Meta-Agentic ALPHA AGI Jobs

Turn specialized intelligence into useful, reviewable work. This complete demo collection connects Identify → Out-Learn → Out-Think → Out-Design → Out-Strategise → Out-Execute to explicit scope, worker qualification, reviewer capacity and USDC work-order planning.

AGI Jobs is a scalable machine labor layer for authorized, lawful screen-based work: specialized agents execute scoped tasks, produce reviewable evidence, and support independent verification and settlement. The long-term ambition is to turn accepted digital work into productive resources for science, engineering, energy and eventually Kardashev Type II infrastructure. Physical realization remains a separate engineering and institutional undertaking.

Open the live workbench · Operator runbook · Validation and boundaries

Start here

From the repository root, use the Node version in .nvmrc:

npm run demo:meta-agentic-alpha:work

This dependency-free command executes six analyses, independently checks their results, and writes a new reports/meta-agentic-alpha/<run-id>/ directory. It never overwrites an existing run. Inspect report.md, the six JSON artifacts, six task contracts, scenario.json, review.json and the final evidence.json completion marker.

For the complete local website and every preserved dashboard:

npm ci
npm run demo:meta-agentic-alpha:serve

Open http://127.0.0.1:4191/. The viewer builds into a disposable directory, listens only on loopback, serves an explicit public asset list, and stops with Ctrl+C. It has no dispatch, signing or payment endpoint.

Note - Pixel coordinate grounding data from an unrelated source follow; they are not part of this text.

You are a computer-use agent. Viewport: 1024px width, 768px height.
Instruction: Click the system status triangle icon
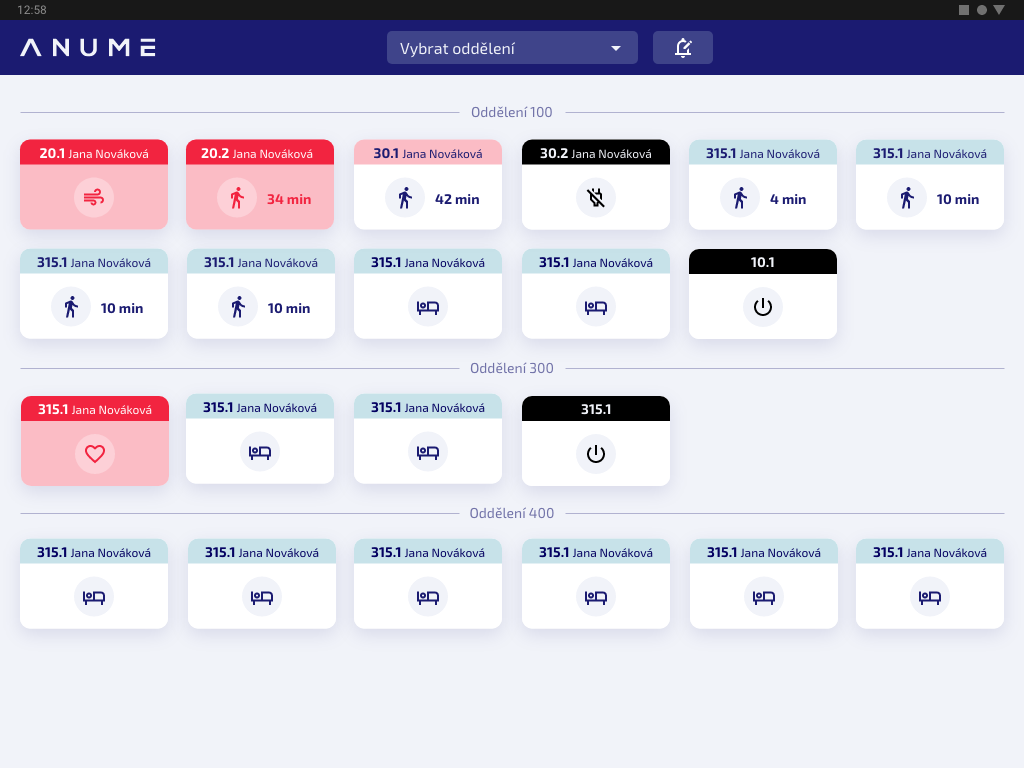point(999,10)
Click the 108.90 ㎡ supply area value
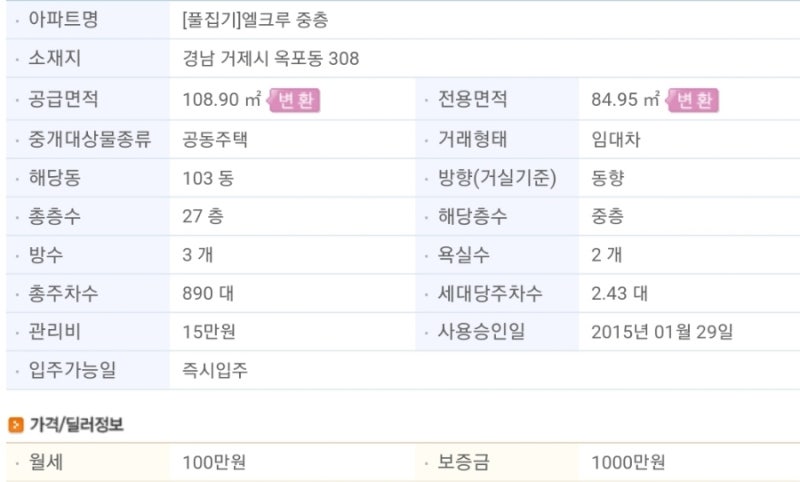Screen dimensions: 800x482 point(222,99)
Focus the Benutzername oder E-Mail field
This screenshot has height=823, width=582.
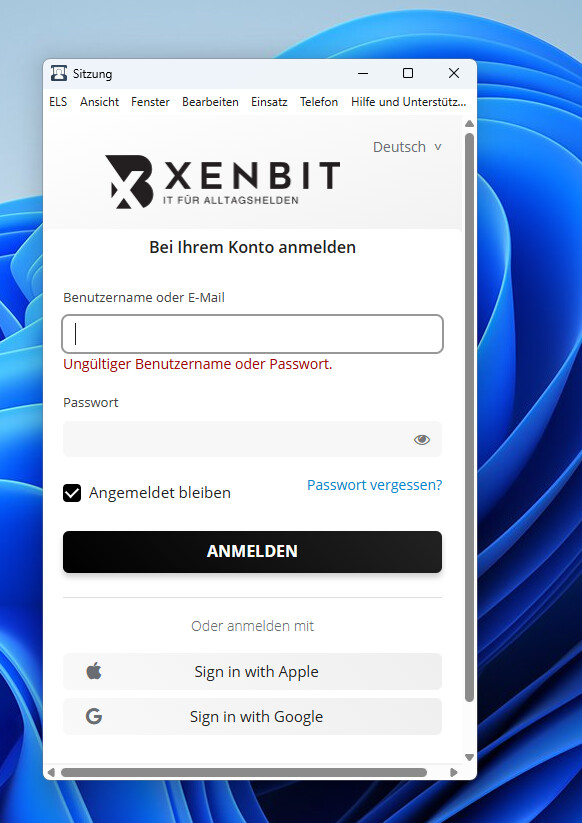point(252,334)
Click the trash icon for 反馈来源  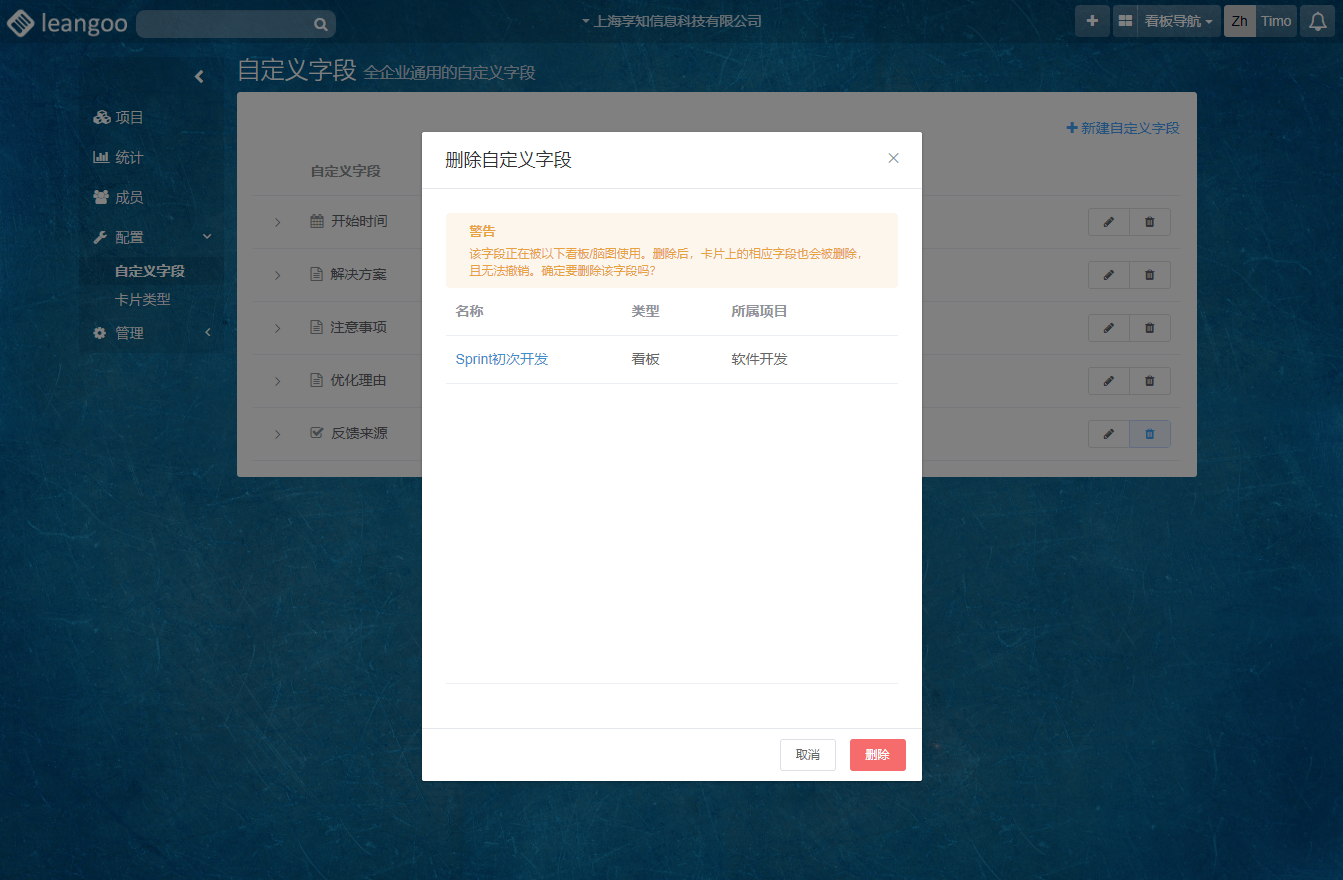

Browser calculations and imports stay local; no credentials are requested.

The six-phase delivery loop

Phase Actual computation Artifact
Identify Inventory twelve substantial proposed projects and reconcile reward/review demand inventory.json
Out-Learn Qualify workers against minimum observations and useful-result thresholds qualification.json
Out-Think Select the best qualified matching specialist, with stable tie-breaking routing.json
Out-Design Preserve deliverables, acceptance criteria, exact rewards and review pools contracts.json
Out-Strategise Reserve reward budget and matching reviewer minutes in source order admission.json
Out-Execute Materialize the admitted work orders and reconcile the complete dossier delivery-dossier.json

The reference source produces five review-ready work orders, seven deferred briefs, 23,000 USDC reserved, and 7,000 USDC unallocated including the 5,000 USDC minimum reserve. The design worker fails the configured qualification threshold. Software and research reviewer time are fully allocated. This is a deterministic evaluation, not an optimized packing algorithm.

The twelve briefs cover complete applications, SDK migrations, performance repairs, numerical research, evaluation suites, interface design, supply-chain models, open-source features, executable documentation, evidence maps, reconciliation software and scientific exploration. They are proposed customer projects. The completed artifacts are the six portfolio analyses and work-order dossier; the demo does not claim those customer projects have been delivered.

Select any project title to inspect its deliverable and all three acceptance criteria. Download proposal JSON preserves the exact scope, normalized USDC reward, review allowance and source digest; Download readable brief provides the same proposal and commissioning steps for a customer or reviewer. Both exports explicitly leave execution, production and settlement unauthorized. These individual project proposals are separate from the six dispatchable portfolio-analysis work orders.

The same exports are available without browser dependencies:

node demo/Meta-Agentic-ALPHA-AGI-Jobs-v0/workbench/cli.mjs brief ALPHA-001
node demo/Meta-Agentic-ALPHA-AGI-Jobs-v0/workbench/cli.mjs brief-markdown ALPHA-001

Evidence that can be challenged

The independent reviewer derives answers with its own implementation. It checks source identity, exact task digests, phase dependencies, complete coverage, artifact names, media types, UTF-8 byte counts, hashes and semantics. Try Test a rehashed wrong answer: an incorrect answer remains rejected after its hash is repaired.

npm run demo:meta-agentic-alpha:review -- reports/meta-agentic-alpha/RUN_ID/evidence.json
npm run demo:meta-agentic-alpha:task -- think
node demo/Meta-Agentic-ALPHA-AGI-Jobs-v0/workbench/cli.mjs inspect think

For provider receipts, supply the expected job ID and deployment identity from a protected admission record. An unsigned receipt's claim to be “live” is not execution provenance. A successful artifact check is not independent human acceptance or settlement authorization. productionApproved and settlementApproved remain false.

Choose the Review phase beside the file importer. Changing that phase, file type or expected admission clears the previous result and supersedes any pending check. Browsing the separate Evaluation phase selector does not change review scope. A newer import always owns its result; an older computation cannot replace it or leave the evaluator disabled.

Current computer-work integration

The task contracts use the repository's existing ComputerWorkTask and admitted OpenClaw Responses adapter. A protected worker profile must admit the exact task digest and job ID, identify the deployment, and name the bearer-token environment variable. The example profile has an empty admission list. The persistent journal rejects replay and blocks automatic retries when the outcome is unknown.

OpenClaw can expose browser, file, shell and computer tools according to its installed provider, local permissions and tool policy. ChatGPT Work can execute an operator-led scoped session and return candidate files for review. They are separate execution surfaces: this demo does not invent a remote Work API or assume a model credential grants desktop access. See the commissioning procedure.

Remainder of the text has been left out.